Successful partial hepatectomy procedures using porcine models have been previously reported. However, most of these procedures require expensive equipment such as LigaSure, an ultrasonic scalpel, and an Endo-GIA Stapler.[24]-[26] In this study, liver parenchyma was laparoscopically ligated with double-row transfixing sutures. A left hemihepatectomy was successfully combined with a right lateral hepatic lobectomy using titanium clips and a high-frequency electrosurgical scalpel. This simplified method for creating animal models of partial hepatectomy does not require additional specialized instruments or equipment, reduces the difficulty of model establishment, facilitates to replicate and apply the model, and facilitates the model’s replication application.

During the operation, the ligaments around the liver should first be divided. Care should be taken during dividing of the coronary ligament, which should not be divided entirely to avoid injury to the posterior vena cava. Unlike the human hepatic anatomy, the hepatic vein of a pig near the diaphragm is buried in the liver parenchyma. Dissection of the hepatic vein here can cause massive bleeding, air embolism, and even death.[27] Therefore, the hepatic vein was not dissected in this study; instead, the liver parenchyma was ligated at the base segment of the liver using transfixing ligation along the fissure between the liver lobes; then, the liver parenchyma was directly divided with a unipolar electrocoagulation hook. Based on our experience, after the full mobilization of the liver lobes, resection can be performed in the following order: First, the left hepatic lobe is ligated, but not removed; after the right lateral lobe is ligated, the right lateral hepatic lobe and left hepatic lobe can be removed together. This sequence improves the efficiency of surgery and facilitates the operation. During the liver parenchyma division, the liver lobe should be retracted as far as possible toward the posterior abdominal cavity to prevent the contraction and burning of the diaphragm muscles with the high-frequency electrosurgical current. Burning of the diaphragm muscles can cause pneumothorax. Using a high-frequency electric scalpel to divide the liver parenchyma, the resection line should be 1.00 - 2.00 cm away from the ligation line to avoid damaging the sutures and causing bleeding from the incised section. If bleeding occurs, then electrocoagulation, large titanium clips, and transfixing ligation technique can be used for hemostasis accordingly.

Compared to traditional open surgery, minimally invasive laparoscopic surgery has obvious advantages, such as a small incision in the abdominal cavity and laparoscopic visualization.[28],[29] However, the effect of an extensive hepatectomy on inflammatory response in miniature pigs and comparisons with traditional open surgery had not been fully evaluated or reported. The WBCs and CRP are sensitive indicators of various surgical complications (e.g., inflammation, tissue damage and sepsis). The IL-6 is also an indicator used to evaluate the severity of surgical trauma.[30],[31] Our study revealed that WBC, CRP and IL-6 concentrations were significantly higher and returned more slowly to preoperative levels after open hepatectomy compared to laparoscopic hepatectomy.

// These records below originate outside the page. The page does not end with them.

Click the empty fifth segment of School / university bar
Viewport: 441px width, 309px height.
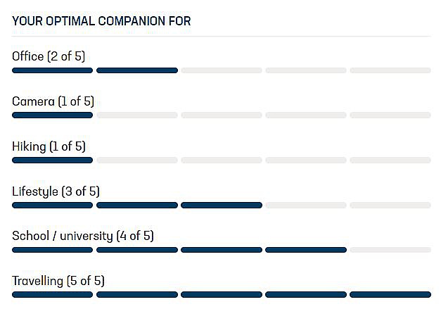[x=390, y=250]
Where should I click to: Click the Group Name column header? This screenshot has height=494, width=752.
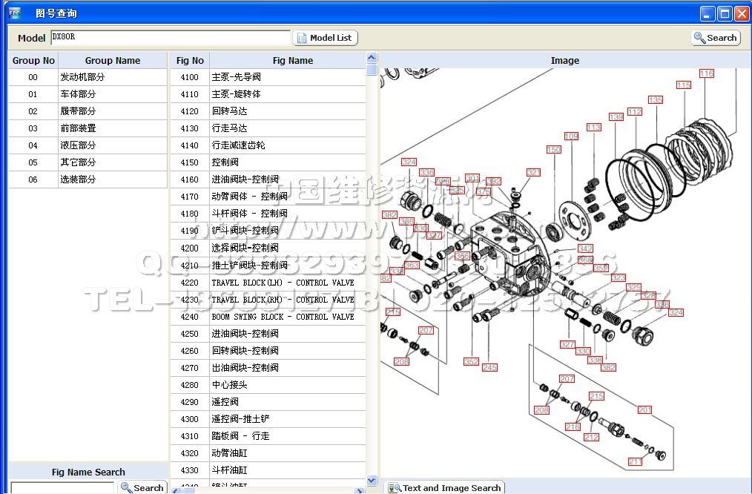(112, 61)
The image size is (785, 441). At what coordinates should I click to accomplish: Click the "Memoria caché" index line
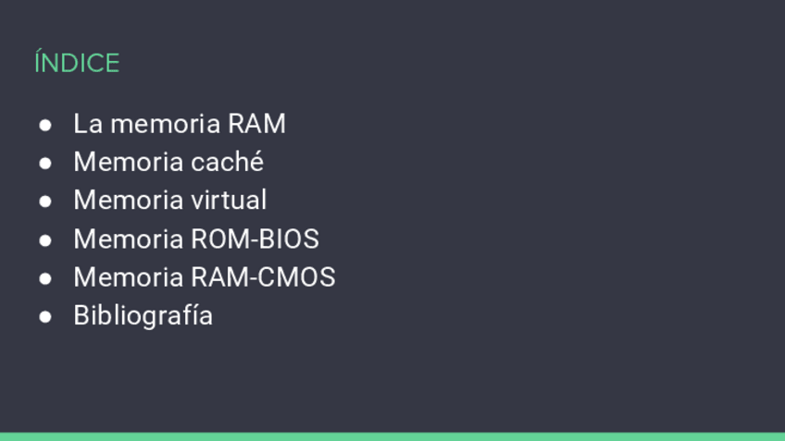click(168, 162)
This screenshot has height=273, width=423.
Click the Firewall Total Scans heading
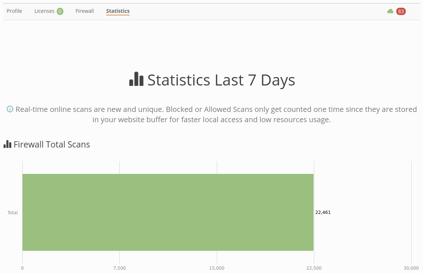click(x=52, y=144)
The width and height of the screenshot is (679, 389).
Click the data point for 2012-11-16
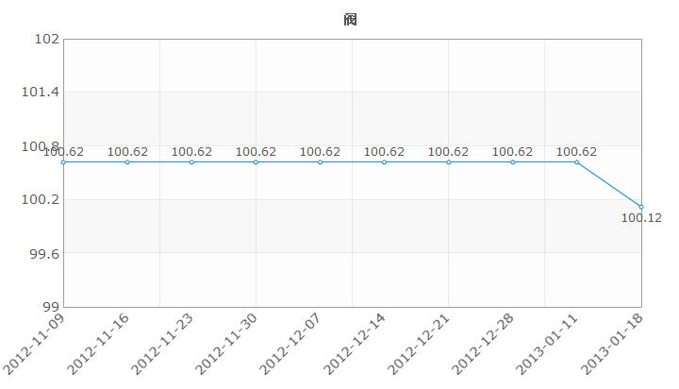click(x=127, y=162)
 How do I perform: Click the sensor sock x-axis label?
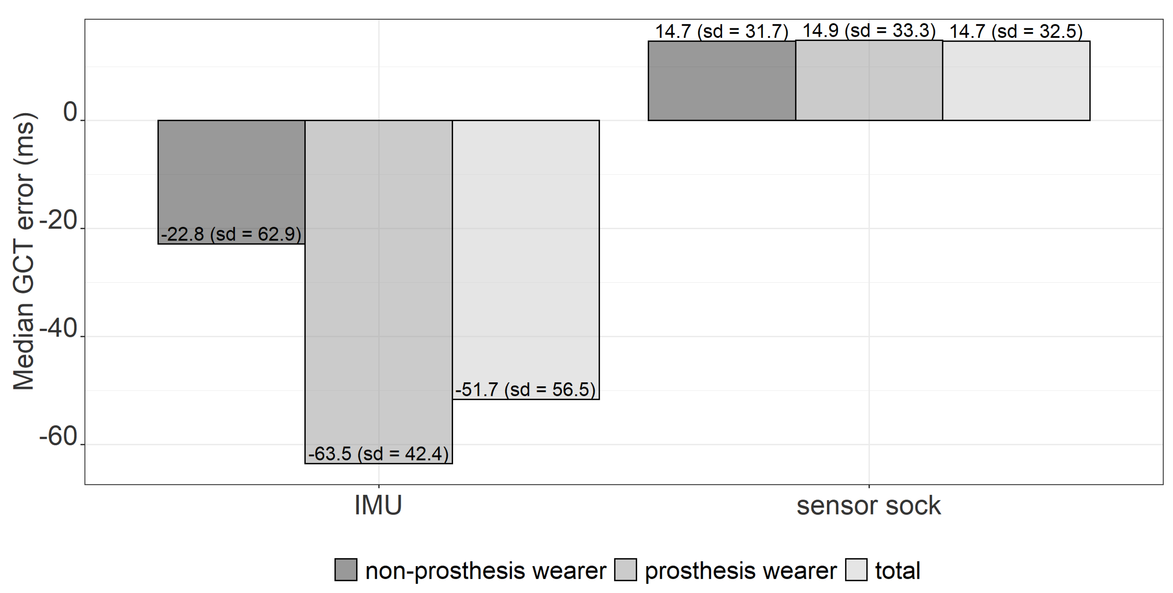tap(868, 505)
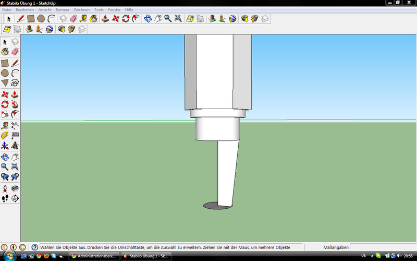This screenshot has width=417, height=261.
Task: Pick the Follow Me tool in left toolbar
Action: (x=15, y=105)
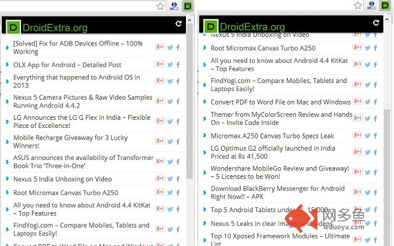Share the Micromax A250 Specs Leak post on Facebook
The image size is (394, 246).
[376, 136]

The effects of two surgical approaches on the metabolic response of the body were also significant. The serum COR concentration in two groups of animals increased significantly after surgery and gradually returned to the normal preoperative levels three days later. These findings are consistent with previously reported inflammatory responses between laparoscopic and open cholecystectomy.[22] Therefore, our results showed a lower inflammatory response in the LH group than the OH group. Laparoscopic hepatectomy has clinical advantages over open hepatectomy because of its lower inflammatory response, fewer postoperative complications, and fewer intra-abdominal adhesions.

This study described a laparoscopic left hemihepatectomy combined with a right lateral hepatic lobectomy using a 4-trocar method. It demonstrated that the body’s inflammatory response caused by LH is lower than that caused by OH. From technical and physiological perspectives, the LH approach seems feasible. Additional evaluation is needed to assess the the LH approach's long-term effects in porcine models to improve biomedical research models in the future.